De l’entrée jusqu’au bar où Stépan était scotché depuis une heure, il y avait à peine trois mètres. Sans quitter des yeux la silhouette de la belle, Stépan sursauta sur place et fit quelques pas entre flamenco et kazatchok. Avec un rictus collé au lobe de l’oreille gauche, il se précipita vers la lumineuse apparition en balbutiant des formules de bienvenue dans le peu d’anglais qu’il maîtrisait ! À ce moment, on se mit franchement à flipper pour son équilibre mental. Pourquoi commença-t-il d’un coup à meugler en anglais, alors que son français était tout à fait correct ? À la limite, il aurait dû parler russe, ça pouvait passer pour de l’humour, surtout que les Français en apprécient les sonorités. Heureusement, cet état somnambulique ne dura qu’une petite demi-heure. Après avoir servi les zakouskis, Stépan descendit des nuages et commença à chercher un prétexte pour repartir vers le sous-sol.

Et voilà que Pacha lui conseilla d’aller faire goûter sa collection de vodkas à toute la compagnie ! Moi, le fidèle conteur de la vie de Stépan, je proposai de trimballer les bouteilles, faute de chariot de sommelier. En bas, ça se passait plutôt bien puisque l’ambiance dépend en grand partie de ce qu’on mange et que Michania s’était surpassé. Comme on l’a dit, les convives étaient placés tout au fond du sous-sol, à côté du cagibi, suivi des toilettes. Pour qu’ils soient plus tranquilles. Mais quelques clients, inopinément frappés de cystite, firent un peu trop souvent la navette de la salle aux commodités. Quand nous arrivâmes avec notre batterie de fioles, Stépan avait presque retrouvé l’usage de la parole. Il commença à vanter dans un français potable les mérites de chaque tord-boyaux et proposa à la société une séance de dégustation. D’abord il y a des règles à suivre : mieux vaut commencer par les vodkas blanches, au goût plus neutre. Stépan proposa donc de la “Moskovskaï“, de la “ Stolitchnai ” et autre “Sibirskaï“, puis conseilla de passer à la “Zoubrovka“ ou à la “ Okhotnichnaï ”, les Français les aiment bien. Il commença par verser une lichette au monsieur à côté de la Sublime. Ce dernier refusa en posant la main un chouïa trop poilue sur son verre. De toute évidence, il n’avait rien à cirer de l’exposé de Stépan.

C’est seulement à ce moment-là que Stépan prit conscience de son existence. C’était le Nossasty (Grand Pif), le frangin de Spargea, le jules de la Sublime. Il est vrai que l’aura de Catherine la Grande éclipsait tout le reste. Mais si Stépan n’avait pas été aussi bête, il aurait prêté un peu plus d’attention à ce monsieur. Pour l’instant le Nossasty gâchait sans vergogne son numéro en jouant le blasé. Nous avions l’air malin avec la dizaine de bouteilles sur les bras. Et devinez qui nous sortit de cette situation gênante ? 

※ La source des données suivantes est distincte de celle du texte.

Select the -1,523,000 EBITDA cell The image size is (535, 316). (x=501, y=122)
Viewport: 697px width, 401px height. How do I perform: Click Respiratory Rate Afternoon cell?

Une belle main tendit vers Stépan un petit verre argenté et une voix joyeuse s’exclama : “Moi, j’en veux ! Je veux les goûter toutes !“ Stépan était tombé un soir de bonne grâce, c’était tant mieux et c’était mérité, à cinquante ans passés, il était un vrai groupie. À sa plus grande satisfaction, la plus Belle avait bien tenu le coup. Pas de faux mouvement ni de gestes inconsidérés. En remontant au rez-de-chaussée, Stépan arborait un sourire idiot. Pacha et Klavka étaient précisément en train de parler de la Sublime et de son cavalier. – À propos de son jules, fit Klavka en experte, lui, justement, il n’est pas mal, – elle leva ses yeux bleus délavés au plafond, – il est tellement nossasty… Mais la dame est un peu pâlotte. Sans parler de sa robe, elle trop moulante pour son âge. Stépan se retourna vers elle. Il observa un moment la tête osseuse de Klavka, surpris par le peu d’animosité qu’il éprouvait… Une demi-heure plus tard, la compagnie, apparemment contente, monta les escaliers. Les adieux avec le personnel, y compris Michania souriant dans la fenêtre de l’isba cuisine, furent brefs mais sympathiques. Stépan fut gratifié d’un bisou de la part de la Grande Catherine (il était très amusant d’observer rougir ces quatre vingt dix kilos pas timides du tout avec les mecs). En serrant la main de Nossasty, Stépan ne pensait pas le revoir un jour. Il avait tort.